AUTOR: Dr. Joel Timóteo Ramos Pereira, Juiz de Direito
Publicado na Revista «O Advogado», n.º 20 - Abril de 2002

TEXTO INTEGRAL

No domínio do processo executivo, apenas os títulos enumerados taxativamente na lei (art.º 46.º do C.P.C.) podem servir de fundamento à instauração de uma acção executiva.

As partes não têm a faculdade de atribuir a força executiva a um documento relativamente ao qual a lei não lhe conceda eficácia executiva nem as mesmas partes podem afastar a natureza executiva de um título.

Serve esta introdução para contextualizar a questão se porventura uma letra cuja obrigação cartular esteja prescrita poderá, mesmo assim, servir de título executivo numa execução.

Nos termos do art.º 46.º do CPC são títulos executivos, além das sentenças condenatórias e dos documentos exarados ou autenticados por notário que importem constituição ou reconhecimento de qualquer obrigação, os documentos particulares, assinados pelo devedor, que importem constituição ou reconhecimento de obrigações pecuniárias cujo montante seja determinado ou determinável, ou de obrigação de entrega de coisas móveis ou de prestação de facto.

A reforma do CPC operada em 1995 não alterou a Lei Uniforme de Letras e Livranças (LULL) nem tal o poderia fazer face à hierarquia das respectivas fontes do direito, já que esta constitui uma convenção internacional ratificada por Portugal e, por conseguinte, vigente na ordem jurídica interna.
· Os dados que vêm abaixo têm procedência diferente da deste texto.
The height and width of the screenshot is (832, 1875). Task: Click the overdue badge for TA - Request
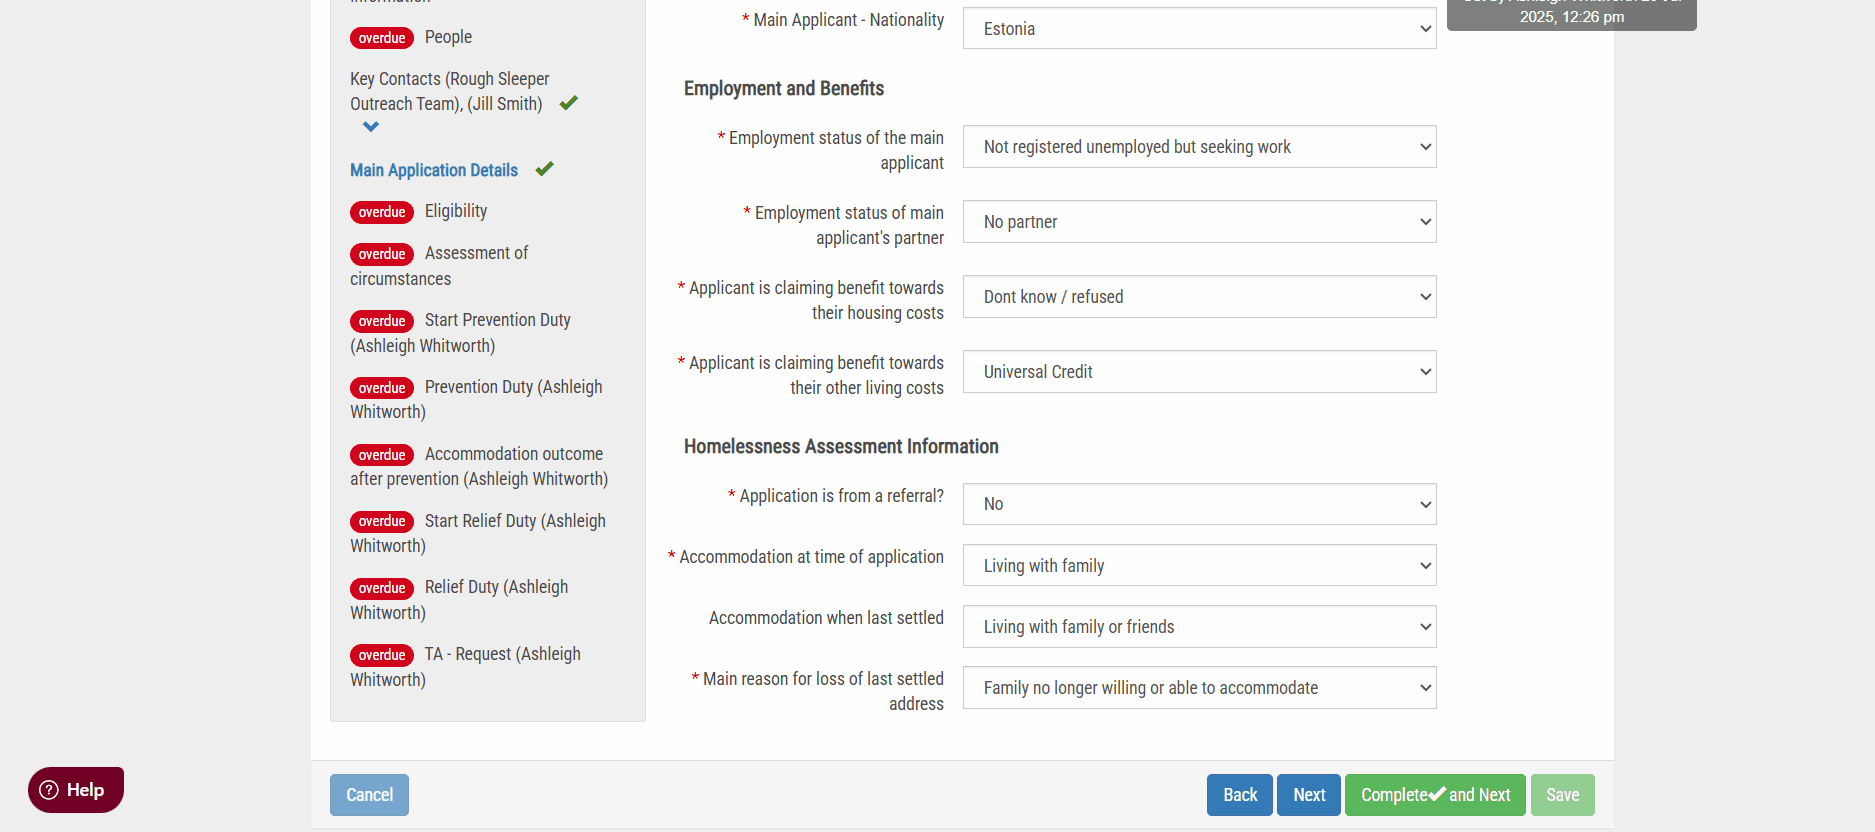tap(382, 655)
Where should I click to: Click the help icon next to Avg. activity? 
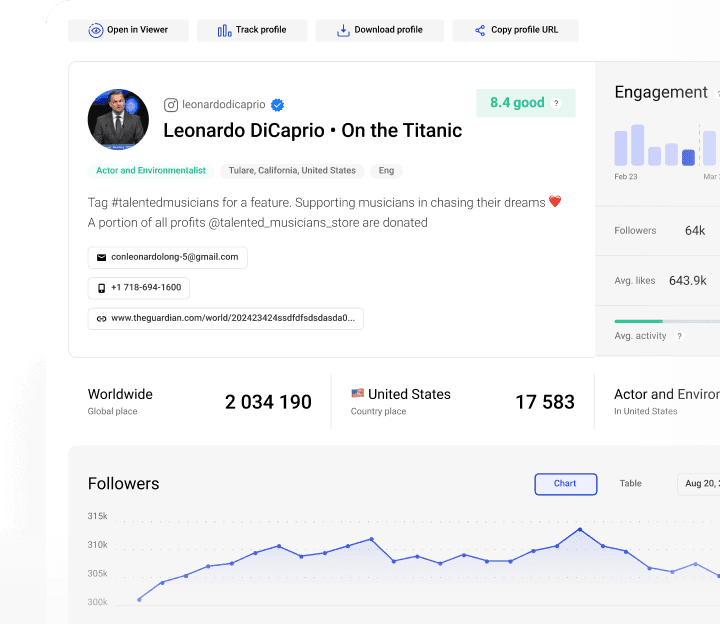tap(680, 336)
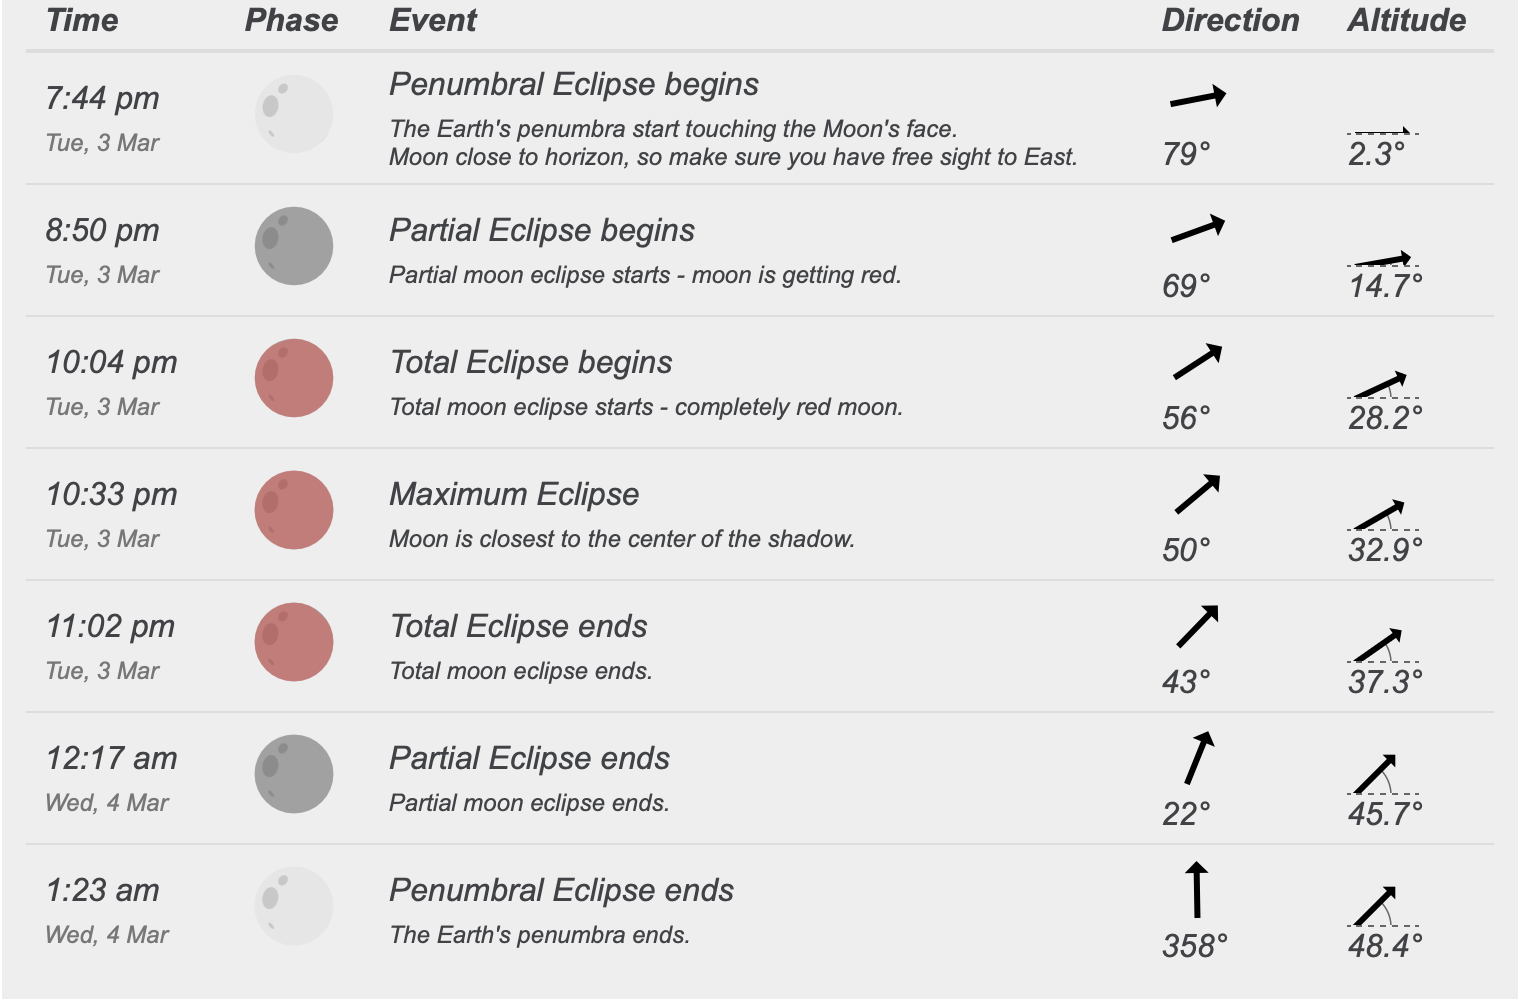This screenshot has height=1008, width=1520.
Task: Click the red moon for Total Eclipse ends
Action: pos(293,642)
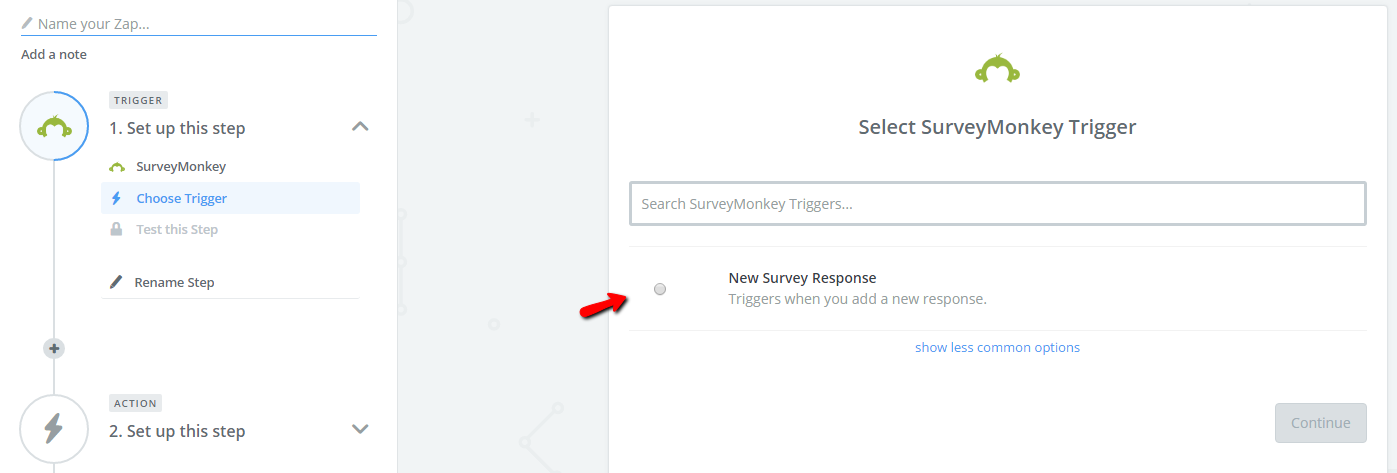Click the large SurveyMonkey logo above the heading
The image size is (1397, 473).
click(x=997, y=69)
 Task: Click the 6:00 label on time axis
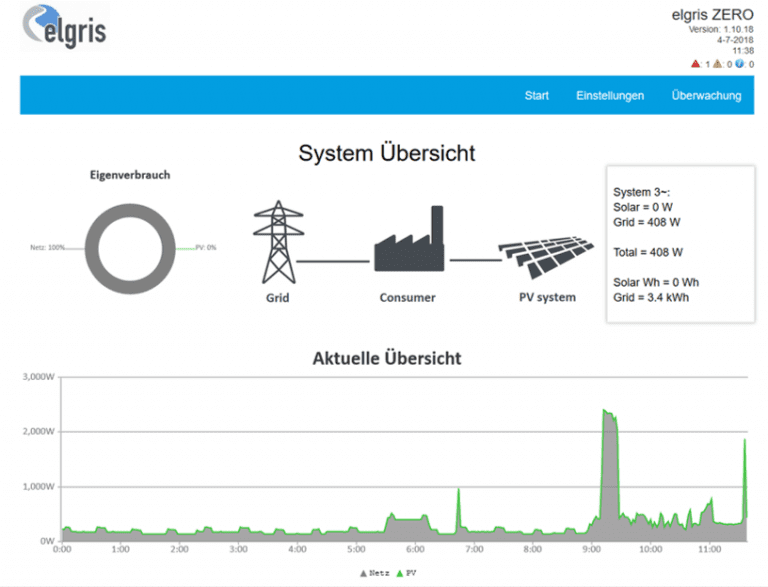[x=415, y=549]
Isto significa que continua em vigor o disposto no art.º 70.º da citada convenção, segundo o qual, "todas as acções contra o aceitante relativas a letras prescrevem em três anos a contar do seu vencimento".

Assim sendo encontra-se prescrita a acção cambiária relativamente a uma letra cuja data de vencimento seja superior a três anos.

Mas, independentemente desse facto, ainda que a obrigação cartular constante da letra esteja prescrita, poderá a letra, enquanto quirógrafo, ou seja, enquanto documento particular no qual consta o reconhecimento de uma obrigação pecuniária, servir de título executivo ?

A resposta está dependente da forma como o exequente instaurar a respectiva acção executiva.

Em princípio, tendo a execução sempre por base um título, que deve acompanhar a petição executiva, a causa de pedir da execução alicerça-se nesse título, sendo desnecessária a invocação da causa da obrigação propriamente dita.

Mas, quando se trate de uma obrigação causal e o título (documento que pode ser uma letra prescrita) não lhe faça referência concreta, incumbe ao exequente alegar e invocar a causa da obrigação na petição inicial, sob pena de, não o fazendo, a petição ser passível de indeferimento liminar [cfr. art.º 467.º, n.º 1, al. c) e 811.º e ss. CPC], com base em ineptidão [art.º 193.º, n.º 2, al. c) CPC]. Neste sentido, cfr. Lebre de Freitas, "A acção executiva à luz do Código Revisto", p. 54.

Essa invocação deve ser efectuada na petição inicial (ainda que a título subsidiário), sendo inadmissível que o venha a fazer na pendência da execução, após a verificação da prescrição da obrigação cartular, na medida em que tal implicaria uma alteração da causa de pedir, o que é inadmissível em sede executiva, salvo se houver acordo por parte do executado (art.º 272.º do CPC).

Por conseguinte, concluímos que uma letra prescrita (a obrigação cartular respectiva) pode servir de título executivo, enquanto quirógrafo ou documento particular, desde que o exequente na sua petição inicial expressamente invoque a respectiva obrigação causal, passível de oposição por parte do executado, nos termos do art.º 813.º CPC, sendo inadmissível essa alegação em fase posterior, nomeadamente em sede de contestação de processo de embargos de executado.